First contact with fact_subscription_snapshots — the most-queried table in subscription analytics. Practice single-table SELECT, WHERE filter on a fixed date, GROUP BY, COUNT(*), and a two-level ORDER BY (descending on the metric, ascending on the dimension as a stable tiebreaker).
Welcome to the data team. Before we touch any dashboard, get familiar with our snapshot table — fact_subscription_snapshots is the source of truth for current-state subscription analytics. From snapshot_date '2026-03-31' (the latest day in our window), give me a count of subscriptions per plan_id. Two columns: plan_id, sub_count. Sort by sub_count descending so the largest plan leads; tiebreaker plan_id ascending so the order is stable when plans tie.
| Column | Type | Key |
|---|---|---|
| snapshot_date | TEXT | PK |
| subscription_id | INT | PKFK → fact_subscriptions |
| customer_id | INT | FK → dim_customers |
| state | TEXT | |
| plan_id | INT | FK → dim_plans |
| mrr | REAL | |
| paused_until | TEXT |
Each hint you reveal reduces the XP you can earn. Try the query first.

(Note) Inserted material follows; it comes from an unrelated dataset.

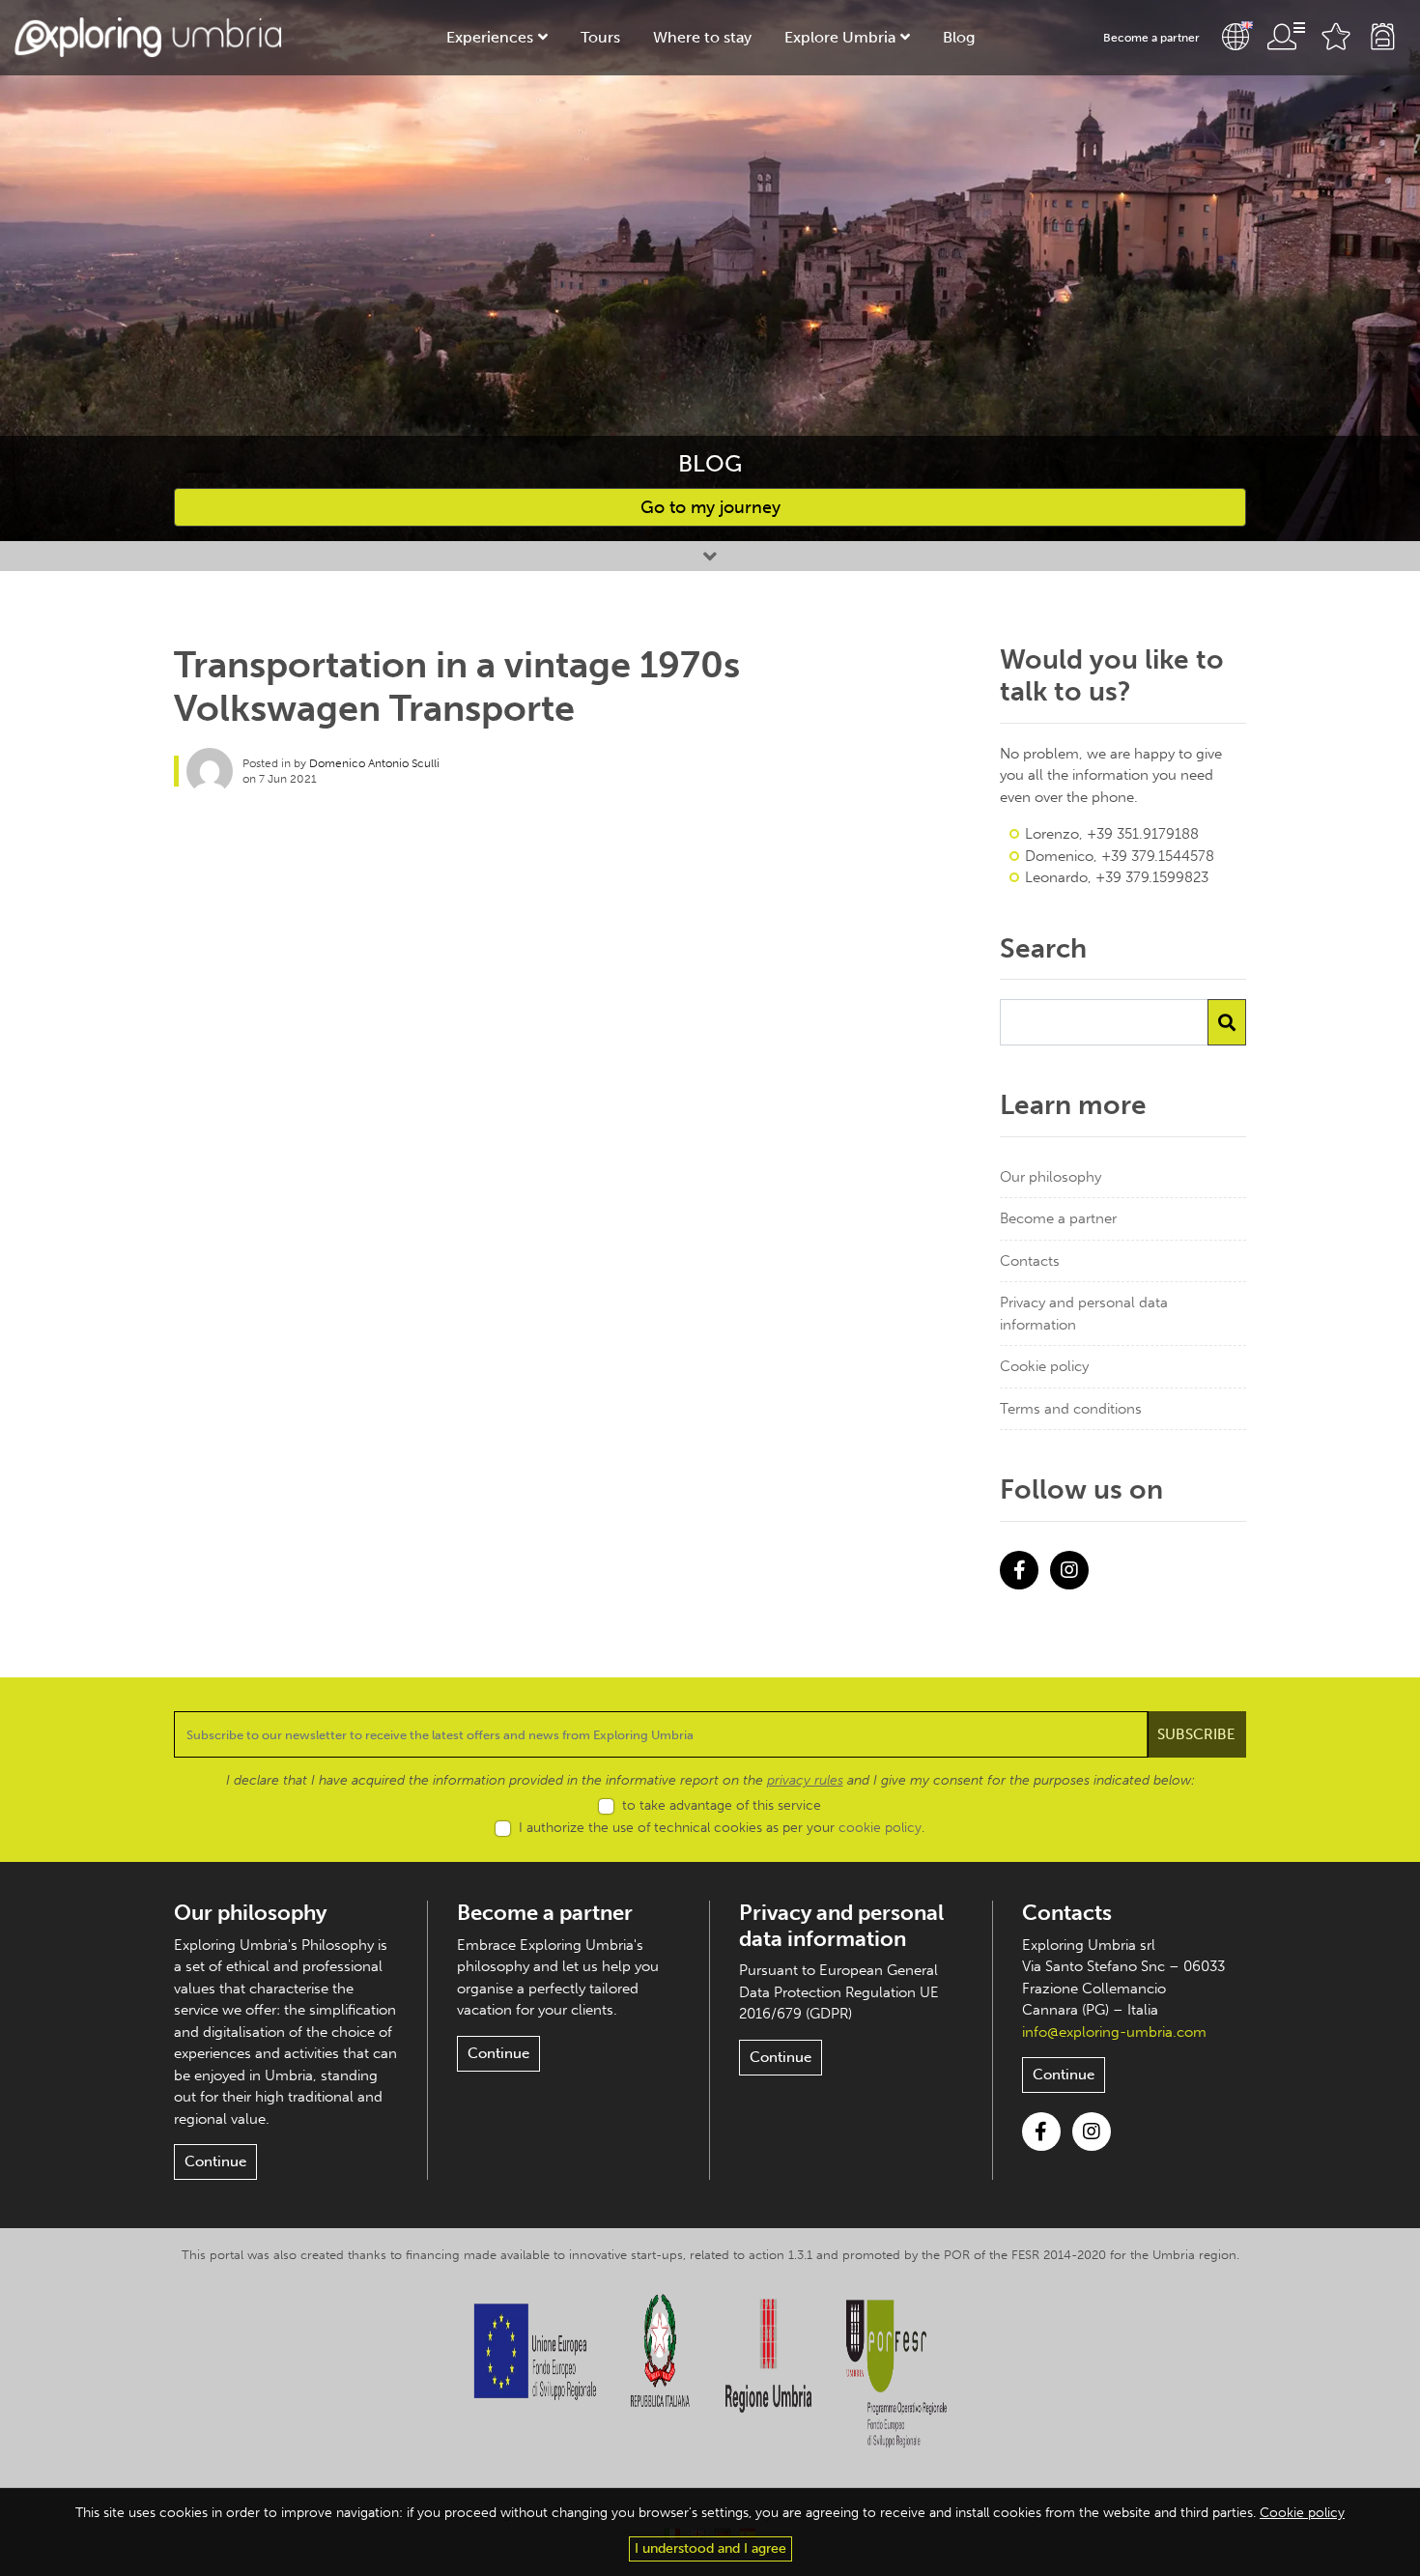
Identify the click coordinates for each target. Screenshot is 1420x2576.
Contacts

Single-table query. fact_subscription_snapshots is the only table you need — filter to snapshot_date = '2026-03-31', group by plan_id, COUNT(*).
The snapshot table contains both 'active' and 'paused' subscriptions on each date. We want both — no state filter for this one.
Two-level ORDER BY keeps the output stable when two plans have the same sub_count: descending on sub_count, ascending on plan_id.